After an in-person treatment experience, whether an inpatient stay, outpatient visit or extended episode of more than one, remote contacts can significantly expand and extend post-discharge instructions, guidance, and follow-ups. Monitoring of patients’ compliance with medications and behavioral instructions, as well as their progress in areas which can be measured at home can greatly improve the quality or speed of their recovery.

But the most effective and efficient use of remote contacts may be in proactive health care services, in disease or risk management or general health and fitness promotion, whether undertaken by hospitals, physicians, nurses, or other professionals in independent practice. Regardless of who pays for proactive health initiatives—employers, insurers, or patients, themselves, keeping the costs of proactive health services as low as possible is sure to be a key factor in success.

Employers and insurers will be looking primarily at their net ROI from proactive programs, and that means keeping their investment as low as possible, given the return. Remote interactions between patients and providers will almost invariably be significantly cheaper than face visits, though group visits can also reduce costs significantly, and be part of a low-cost approach. Online interactions are likely to be the most convenient for both parties, in addition to being far cheaper than phone options.

The entire range of proactive health interactions with patients – health/disease/risk assessments, goal and priority setting, action planning, implementation and progress monitoring, and evaluation of results – can be done via remote interactions, even all online, where necessary and appropriate. Face visits and even phone contacts may prove too expensive for some payers, and undermine either marketing efforts to attract clients, or proactive program viability. Providers will have to balance effectiveness and costs of different remote options, as well as remote vs. more personal options, of course, but both should be able to be mixed well.

Remote interactions, from patient visits to websites for gaining information or posting reports on their behavior and progress have proven to be close in effectiveness to face visits. Remote options are routinely used by vendors in proactive health efforts for patients whose potential for cost savings for their payer clients are too low to justify personal visits or even phone coaching. Hospitals and health care professionals cannot afford to invest more than will make them competitive in terms of the ROI they can promise and deliver to clients, nor to paying patients, where they have other options.

Remote input via online health and risk assessments, coupled with automated analysis of the input, and customization of feedback to patients has proven to be far more effective than many face-contact, but standardized proactive programs, for example. And it compares favorably in cost effectiveness with face contacts and phone coaching in many cases. Face contacts may prove more powerful in initial proactive contacts, to create a more personal relationship with patients.

Face visits with providers made for sickness reasons may be used to add to remote contacts, though when patients are sick with one problem, they may be unreceptive to counseling or even questions related to a separate proactive effort, unless closely related to their present problem and its treatment. And planned face visits with non-physician proactive team members, on a group basis perhaps, may add significant enough impact to be worth the costs.
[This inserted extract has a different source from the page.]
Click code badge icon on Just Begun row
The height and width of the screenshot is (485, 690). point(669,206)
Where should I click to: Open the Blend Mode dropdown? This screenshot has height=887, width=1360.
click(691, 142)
With the exception of a few programs and providers paid by wealthy patients able to afford thousands of dollars a year in retainer or proactive health program costs, remote contacts are likely to be essential to cost-effectiveness, regardless of the payer. Employers can afford to pay the most, since they gain via productivity improvements and labor cost reductions when their employees are healthy. Providers who are not prepared to offer and deliver excellent remote interactions as part of their proactive health programs, and probably even in traditional reactive sickness care, will be at a distinct disadvantage in these increasingly competitive markets.